ABOUT THIS EXERCISE: Please repeat the records word for word and skip the pictures.

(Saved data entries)
-------
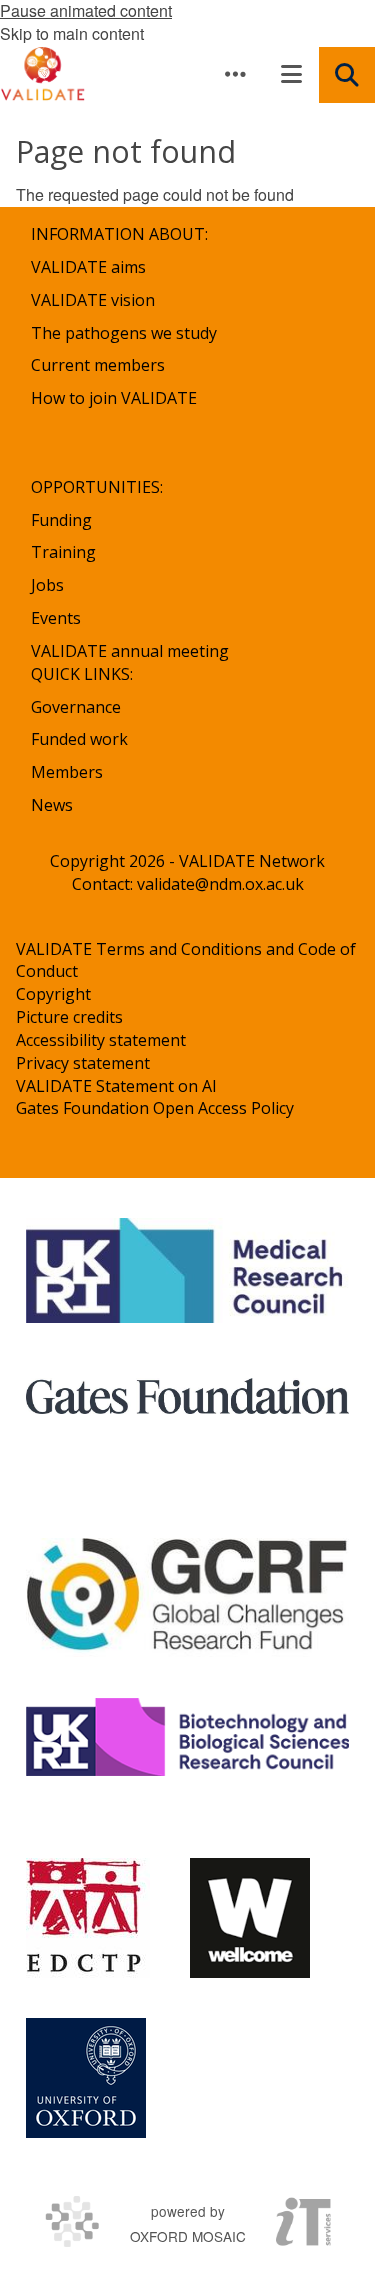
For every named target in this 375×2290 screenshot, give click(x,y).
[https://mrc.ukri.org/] (187, 1270)
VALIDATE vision (93, 300)
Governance (76, 707)
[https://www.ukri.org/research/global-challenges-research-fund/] (187, 1597)
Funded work (79, 739)
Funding (61, 520)
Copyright (53, 994)
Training (63, 552)
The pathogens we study (124, 333)
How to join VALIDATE (114, 398)
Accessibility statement (101, 1040)
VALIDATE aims (88, 267)
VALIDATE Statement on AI (116, 1086)
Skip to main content (72, 33)
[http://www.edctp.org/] (88, 1918)
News (52, 805)
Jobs (47, 585)
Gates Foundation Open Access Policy (155, 1108)
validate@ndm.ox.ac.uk (220, 884)
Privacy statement (83, 1063)
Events (56, 618)
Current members (98, 365)
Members (67, 772)
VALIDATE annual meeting (130, 651)
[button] (235, 74)
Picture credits (69, 1017)
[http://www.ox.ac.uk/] (86, 2078)
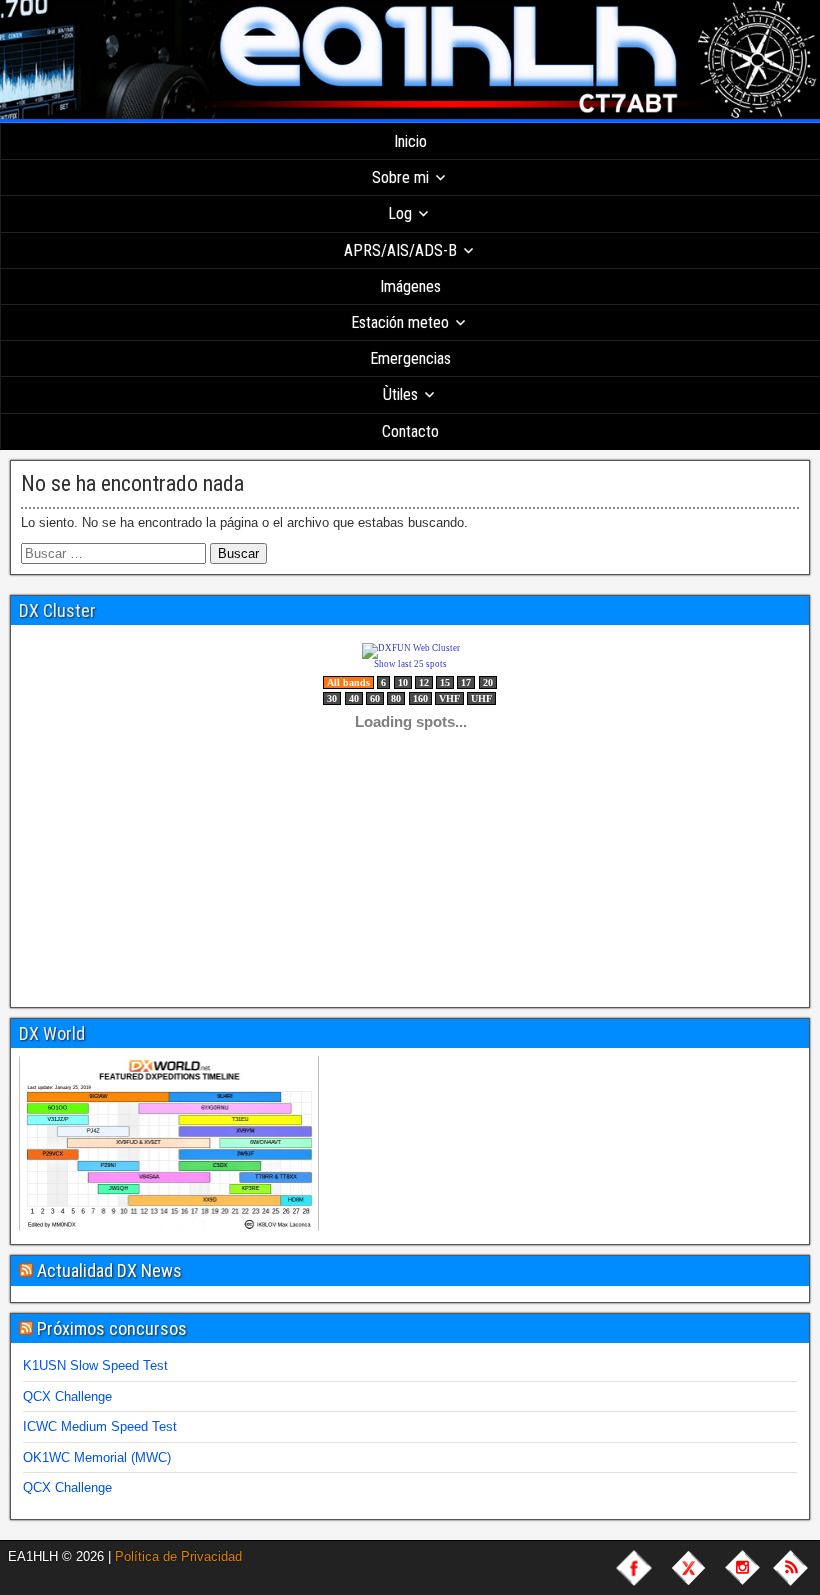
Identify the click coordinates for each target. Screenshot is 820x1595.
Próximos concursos (112, 1328)
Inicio (410, 141)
-------
PROBLEM SOLUTION:
For every named target in this 375×2290 screenshot, give click(x,y).
[https://mrc.ukri.org/] (187, 1270)
VALIDATE vision (93, 300)
Governance (76, 707)
[https://www.ukri.org/research/global-challenges-research-fund/] (187, 1597)
Funded work (79, 739)
Funding (61, 520)
Copyright (53, 994)
Training (63, 552)
The pathogens we study (124, 333)
How to join VALIDATE (114, 398)
Accessibility statement (101, 1040)
VALIDATE aims (88, 267)
VALIDATE Statement on AI (116, 1086)
Skip to main content (72, 33)
[http://www.edctp.org/] (88, 1918)
News (52, 805)
Jobs (47, 585)
Gates Foundation Open Access Policy (155, 1108)
validate@ndm.ox.ac.uk (220, 884)
Privacy statement (83, 1063)
Events (56, 618)
Current members (98, 365)
Members (67, 772)
VALIDATE annual meeting (130, 651)
[button] (235, 74)
Picture credits (69, 1017)
[http://www.ox.ac.uk/] (86, 2078)
Identify the click coordinates for each target. Screenshot is 820x1595.
Próximos concursos (112, 1328)
Inicio (410, 141)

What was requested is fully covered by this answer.